**Task to complete:** Transcribe each entry. Change nothing.

=== Section Start ===

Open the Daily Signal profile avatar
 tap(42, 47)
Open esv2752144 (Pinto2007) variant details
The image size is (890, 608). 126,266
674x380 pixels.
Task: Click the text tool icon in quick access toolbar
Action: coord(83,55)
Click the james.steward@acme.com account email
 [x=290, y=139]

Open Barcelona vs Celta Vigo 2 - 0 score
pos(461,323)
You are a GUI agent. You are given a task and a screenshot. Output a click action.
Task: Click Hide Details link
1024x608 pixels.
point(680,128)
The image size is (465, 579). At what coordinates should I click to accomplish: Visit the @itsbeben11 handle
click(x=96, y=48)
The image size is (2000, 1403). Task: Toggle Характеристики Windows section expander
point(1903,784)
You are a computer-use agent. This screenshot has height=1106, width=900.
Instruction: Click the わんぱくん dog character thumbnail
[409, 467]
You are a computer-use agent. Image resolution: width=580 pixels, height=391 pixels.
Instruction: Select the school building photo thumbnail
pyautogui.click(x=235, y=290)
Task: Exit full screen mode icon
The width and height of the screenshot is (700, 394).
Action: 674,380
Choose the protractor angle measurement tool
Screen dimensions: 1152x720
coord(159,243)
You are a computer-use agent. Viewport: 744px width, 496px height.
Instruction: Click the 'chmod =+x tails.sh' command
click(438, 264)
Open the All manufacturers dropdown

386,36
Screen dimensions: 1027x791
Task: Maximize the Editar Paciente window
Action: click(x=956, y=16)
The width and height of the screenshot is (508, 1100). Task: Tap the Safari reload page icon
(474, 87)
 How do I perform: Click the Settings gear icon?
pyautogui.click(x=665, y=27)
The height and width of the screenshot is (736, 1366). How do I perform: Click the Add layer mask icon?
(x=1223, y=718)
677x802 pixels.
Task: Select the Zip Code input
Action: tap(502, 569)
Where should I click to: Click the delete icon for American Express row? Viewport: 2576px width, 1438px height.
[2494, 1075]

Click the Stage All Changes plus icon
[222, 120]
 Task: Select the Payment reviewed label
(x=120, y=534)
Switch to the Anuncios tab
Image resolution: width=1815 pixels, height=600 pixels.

=== Section End ===

**Result for this task:**
Open the Daily Signal profile avatar
 tap(42, 47)
Open esv2752144 (Pinto2007) variant details
The image size is (890, 608). 126,266
674x380 pixels.
Task: Click the text tool icon in quick access toolbar
Action: coord(83,55)
Click the james.steward@acme.com account email
 [x=290, y=139]

Open Barcelona vs Celta Vigo 2 - 0 score
pos(461,323)
You are a GUI agent. You are given a task and a screenshot. Output a click action.
Task: Click Hide Details link
1024x608 pixels.
point(680,128)
The image size is (465, 579). At what coordinates should I click to accomplish: Visit the @itsbeben11 handle
click(x=96, y=48)
The image size is (2000, 1403). Task: Toggle Характеристики Windows section expander
point(1903,784)
You are a computer-use agent. This screenshot has height=1106, width=900.
Instruction: Click the わんぱくん dog character thumbnail
[409, 467]
You are a computer-use agent. Image resolution: width=580 pixels, height=391 pixels.
Instruction: Select the school building photo thumbnail
pyautogui.click(x=235, y=290)
Task: Exit full screen mode icon
The width and height of the screenshot is (700, 394).
Action: 674,380
Choose the protractor angle measurement tool
Screen dimensions: 1152x720
coord(159,243)
You are a computer-use agent. Viewport: 744px width, 496px height.
Instruction: Click the 'chmod =+x tails.sh' command
click(438, 264)
Open the All manufacturers dropdown

386,36
Screen dimensions: 1027x791
Task: Maximize the Editar Paciente window
Action: click(x=956, y=16)
The width and height of the screenshot is (508, 1100). Task: Tap the Safari reload page icon
(474, 87)
 How do I perform: Click the Settings gear icon?
pyautogui.click(x=665, y=27)
The height and width of the screenshot is (736, 1366). How do I perform: Click the Add layer mask icon?
(x=1223, y=718)
677x802 pixels.
Task: Select the Zip Code input
Action: tap(502, 569)
Where should I click to: Click the delete icon for American Express row? Viewport: 2576px width, 1438px height.
[2494, 1075]

Click the Stage All Changes plus icon
[222, 120]
 Task: Select the Payment reviewed label
(x=120, y=534)
Switch to the Anuncios tab
Image resolution: width=1815 pixels, height=600 pixels.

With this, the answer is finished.